Marriage vows are promises each partner in a couple makes to the other during a wedding ceremony. Marriage customs have developed over history and keep changing as human society develops. In secular ceremonies, vows can be chosen freely or created by the couple. Couples marrying within a religious tradition are often constrained to use the standard vows of that tradition's ceremony.
Many couples today opt to write their own vows. Inspirations are often taken from poems, movies, or music. Vows usually consist of what characteristics each bring out in each other, what they look forward to in life; how their lives changed once they met. Vows tend to last 2 - 3 minutes in length and are a public expression of love.

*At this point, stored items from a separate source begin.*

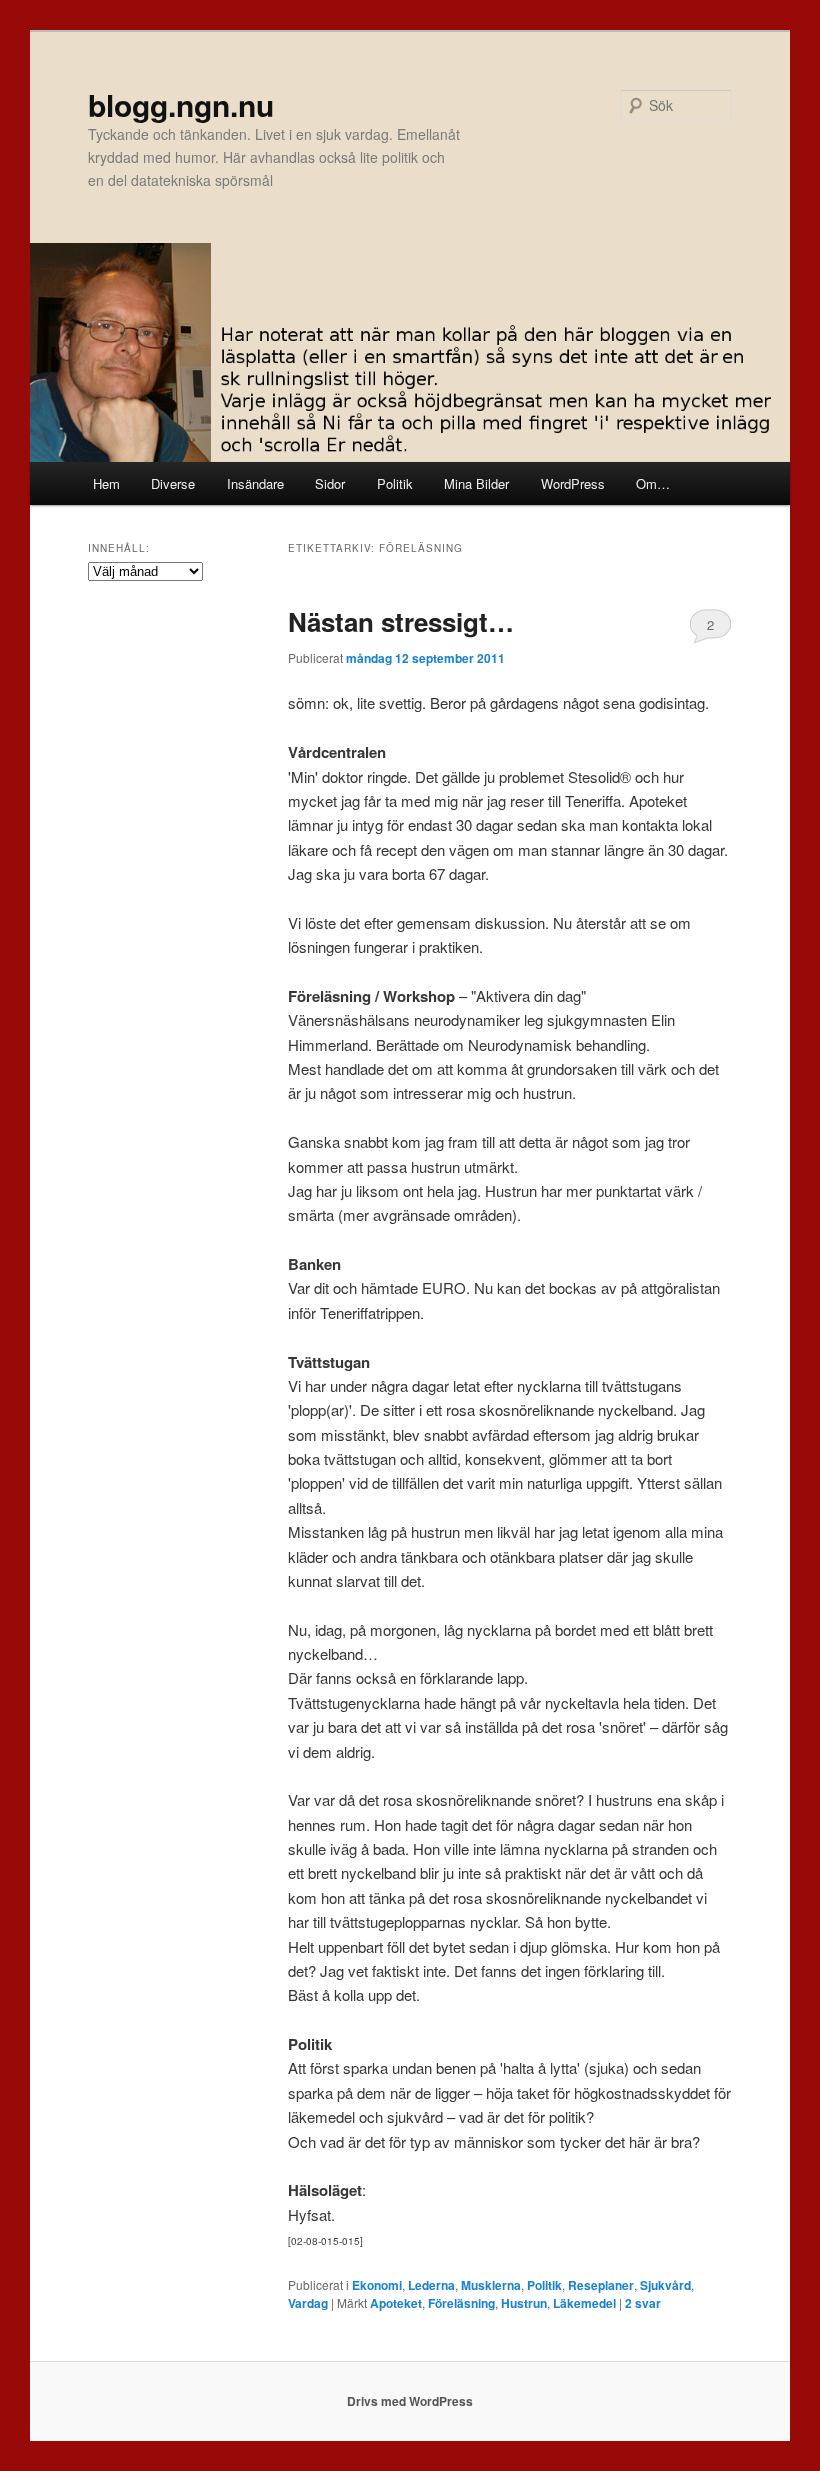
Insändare (255, 483)
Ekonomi (377, 2285)
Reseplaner (601, 2285)
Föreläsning (461, 2303)
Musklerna (491, 2285)
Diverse (173, 483)
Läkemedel (584, 2303)
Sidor (330, 483)
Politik (395, 483)
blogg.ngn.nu (181, 104)
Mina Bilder (476, 483)
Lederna (431, 2285)
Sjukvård (665, 2285)
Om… (653, 483)
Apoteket (396, 2303)
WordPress (573, 483)
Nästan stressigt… (401, 621)
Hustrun (524, 2303)
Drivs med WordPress (410, 2401)
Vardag (308, 2303)
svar (643, 2303)
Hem (106, 483)
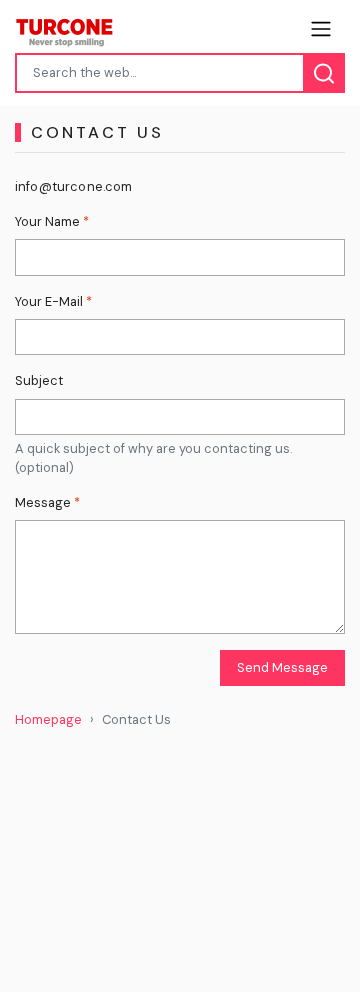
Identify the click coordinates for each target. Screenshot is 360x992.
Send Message (282, 667)
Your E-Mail (53, 301)
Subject (39, 380)
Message (47, 502)
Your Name (52, 221)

The original wedding vows for the Church of England, printed in The Book of Common Prayer, are:
Groom: I,____, take thee,_____, to be my lawful wedded Wife, to have and to hold from this day forward, for better for worse, for richer for poorer, in sickness and in health, to love and to cherish, till death us do part, according to God's holy ordinance; and thereto I plight thee my troth.
Bride: I,_____, take thee,_____, to my lawful wedded Husband, to have and to hold from this day forward, for better for worse, for richer for poorer, in sickness and in health, to love, cherish, and to obey, till death us do part, according to God's holy ordinance; and thereto I give thee my troth.
Then, as the groom places the ring on the bride's finger, he says the following:
With this Ring I thee wed, with my body I thee worship, and with all my worldly goods I thee endow: In the name of the Father, and of the Son, and of the Holy Ghost. Amen.
This is only one from of vows and each religion has their own version of wedding vows.